Your instructions. Lay out everything from the line containing "Where should I" down to the end of the data as a numbered list, leaving out blank lines and pictures.

** Begin Data entries **

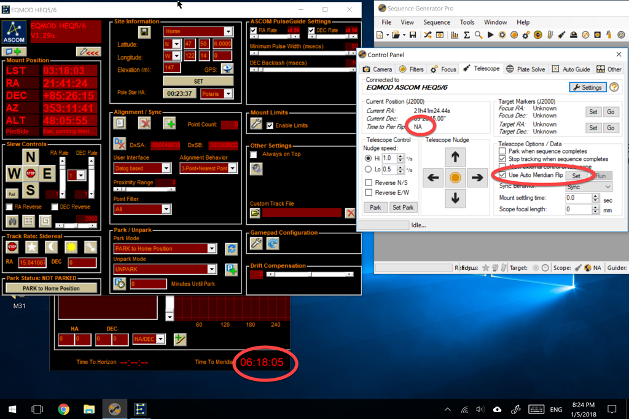
Task: Switch to the Plate Solve tab
Action: point(526,69)
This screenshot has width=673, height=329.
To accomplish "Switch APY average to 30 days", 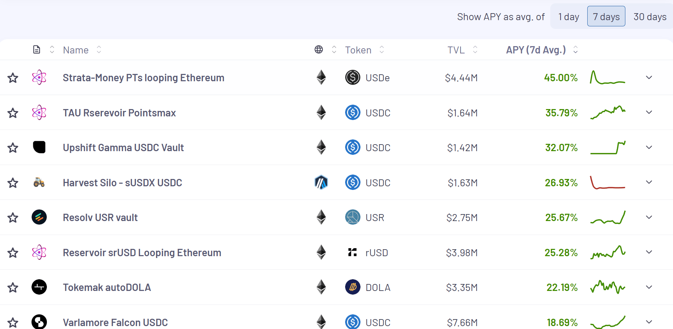I will (650, 17).
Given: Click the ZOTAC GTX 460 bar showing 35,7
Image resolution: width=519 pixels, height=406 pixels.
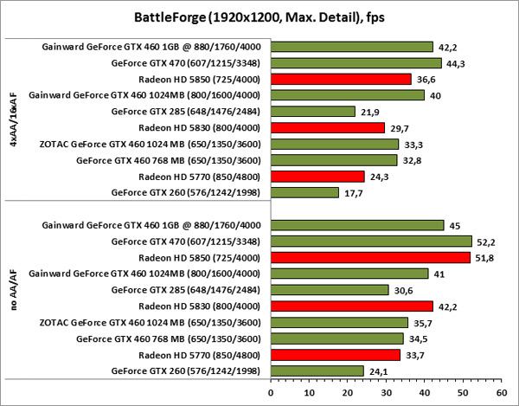Looking at the screenshot, I should point(339,322).
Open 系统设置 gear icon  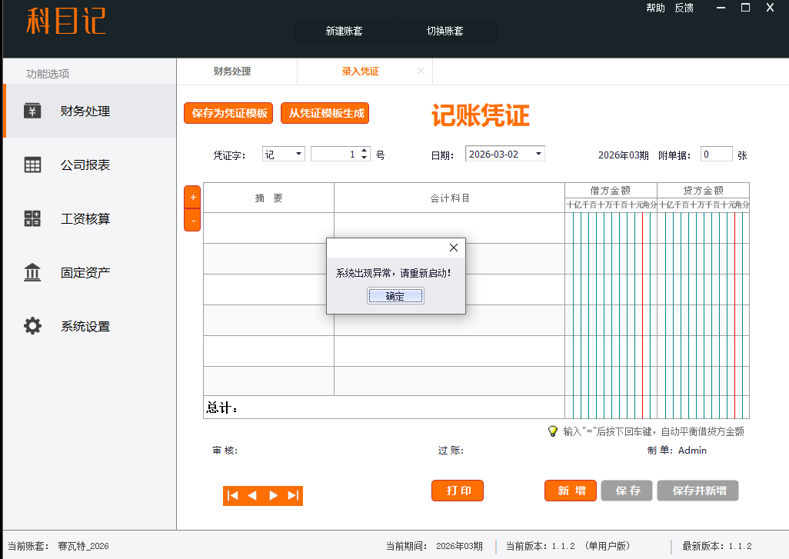coord(32,327)
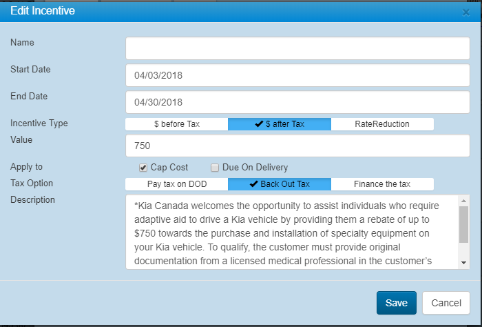Enable the Due On Delivery checkbox

click(x=215, y=168)
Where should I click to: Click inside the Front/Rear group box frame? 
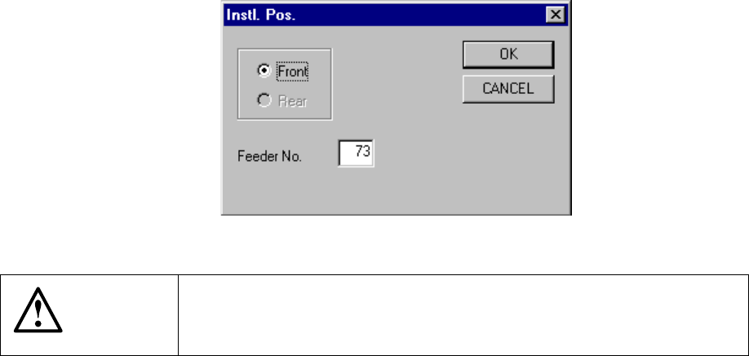(285, 84)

** End Data entries **

Final result.
1. Where should I click to: Click inside the Front/Rear group box frame? 
2. (285, 84)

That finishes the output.